▶ **WORKING DATA**
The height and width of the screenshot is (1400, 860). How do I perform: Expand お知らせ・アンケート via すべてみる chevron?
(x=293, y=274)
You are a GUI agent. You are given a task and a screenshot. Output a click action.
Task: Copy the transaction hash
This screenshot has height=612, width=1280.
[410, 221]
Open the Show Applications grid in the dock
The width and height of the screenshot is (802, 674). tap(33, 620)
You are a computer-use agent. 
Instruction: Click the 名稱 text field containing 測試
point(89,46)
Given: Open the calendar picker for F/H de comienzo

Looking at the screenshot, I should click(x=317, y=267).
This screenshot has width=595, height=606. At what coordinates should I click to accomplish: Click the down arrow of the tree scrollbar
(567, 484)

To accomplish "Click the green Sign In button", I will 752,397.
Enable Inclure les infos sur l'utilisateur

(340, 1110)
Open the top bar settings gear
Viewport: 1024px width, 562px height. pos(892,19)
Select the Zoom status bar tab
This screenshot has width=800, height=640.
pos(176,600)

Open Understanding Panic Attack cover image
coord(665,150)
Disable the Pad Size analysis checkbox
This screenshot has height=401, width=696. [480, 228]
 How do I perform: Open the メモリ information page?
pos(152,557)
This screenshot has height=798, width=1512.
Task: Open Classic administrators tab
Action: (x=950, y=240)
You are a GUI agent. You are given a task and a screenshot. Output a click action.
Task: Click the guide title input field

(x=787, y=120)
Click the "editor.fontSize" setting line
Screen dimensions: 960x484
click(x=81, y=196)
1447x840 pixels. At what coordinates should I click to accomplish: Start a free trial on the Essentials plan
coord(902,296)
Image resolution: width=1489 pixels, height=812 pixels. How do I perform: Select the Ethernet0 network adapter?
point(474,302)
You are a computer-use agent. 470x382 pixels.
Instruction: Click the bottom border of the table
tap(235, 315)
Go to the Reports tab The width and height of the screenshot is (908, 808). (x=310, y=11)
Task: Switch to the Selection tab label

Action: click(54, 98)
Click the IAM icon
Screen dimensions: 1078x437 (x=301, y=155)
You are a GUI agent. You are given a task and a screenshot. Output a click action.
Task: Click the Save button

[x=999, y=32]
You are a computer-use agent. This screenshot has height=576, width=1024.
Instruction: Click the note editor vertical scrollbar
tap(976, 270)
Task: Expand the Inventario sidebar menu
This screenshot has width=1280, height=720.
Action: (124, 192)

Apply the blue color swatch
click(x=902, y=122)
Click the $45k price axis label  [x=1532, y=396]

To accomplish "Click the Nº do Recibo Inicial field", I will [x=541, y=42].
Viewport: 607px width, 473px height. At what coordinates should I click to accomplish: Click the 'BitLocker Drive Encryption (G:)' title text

▶ **WORK INSTRUCTIONS**
From the first line to the last, please write out the entries exactly.

▶ **SOLVED EXERCISE**
The height and width of the screenshot is (1400, 860). How do I perform: Expand お知らせ・アンケート via すべてみる chevron?
(x=293, y=274)
You are a GUI agent. You are given a task and a screenshot. Output a click action.
Task: Copy the transaction hash
This screenshot has height=612, width=1280.
[410, 221]
Open the Show Applications grid in the dock
The width and height of the screenshot is (802, 674). tap(33, 620)
You are a computer-use agent. 
Instruction: Click the 名稱 text field containing 測試
point(89,46)
Given: Open the calendar picker for F/H de comienzo

Looking at the screenshot, I should click(x=317, y=267).
This screenshot has width=595, height=606. At what coordinates should I click to accomplish: Click the down arrow of the tree scrollbar
(567, 484)

To accomplish "Click the green Sign In button", I will 752,397.
Enable Inclure les infos sur l'utilisateur

(340, 1110)
Open the top bar settings gear
Viewport: 1024px width, 562px height. pos(892,19)
Select the Zoom status bar tab
This screenshot has width=800, height=640.
pos(176,600)

Open Understanding Panic Attack cover image
coord(665,150)
Disable the Pad Size analysis checkbox
This screenshot has height=401, width=696. [480, 228]
 How do I perform: Open the メモリ information page?
pos(152,557)
This screenshot has height=798, width=1512.
Task: Open Classic administrators tab
Action: (x=950, y=240)
You are a GUI agent. You are given a task and a screenshot. Output a click action.
Task: Click the guide title input field

(x=787, y=120)
Click the "editor.fontSize" setting line
Screen dimensions: 960x484
click(x=81, y=196)
1447x840 pixels. At what coordinates should I click to accomplish: Start a free trial on the Essentials plan
coord(902,296)
Image resolution: width=1489 pixels, height=812 pixels. How do I perform: Select the Ethernet0 network adapter?
point(474,302)
You are a computer-use agent. 470x382 pixels.
Instruction: Click the bottom border of the table
tap(235, 315)
Go to the Reports tab The width and height of the screenshot is (908, 808). (x=310, y=11)
Task: Switch to the Selection tab label

Action: click(54, 98)
Click the IAM icon
Screen dimensions: 1078x437 (x=301, y=155)
You are a GUI agent. You are given a task and a screenshot. Output a click action.
Task: Click the Save button

[x=999, y=32]
You are a computer-use agent. This screenshot has height=576, width=1024.
Instruction: Click the note editor vertical scrollbar
tap(976, 270)
Task: Expand the Inventario sidebar menu
This screenshot has width=1280, height=720.
Action: (124, 192)

Apply the blue color swatch
click(x=902, y=122)
Click the $45k price axis label  [x=1532, y=396]

To accomplish "Click the Nº do Recibo Inicial field", I will [x=541, y=42].
Viewport: 607px width, 473px height. At what coordinates should I click to accomplish: Click the 'BitLocker Drive Encryption (G:)' title text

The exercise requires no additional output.